(Stored records)
================

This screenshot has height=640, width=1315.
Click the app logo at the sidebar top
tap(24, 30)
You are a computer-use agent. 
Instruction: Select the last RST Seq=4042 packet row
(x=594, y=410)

================

§ ASSIGNED TASK: Return all the lines above exactly as given.

§ ANSWER AREA:
This screenshot has height=640, width=1315.
Click the app logo at the sidebar top
tap(24, 30)
You are a computer-use agent. 
Instruction: Select the last RST Seq=4042 packet row
(x=594, y=410)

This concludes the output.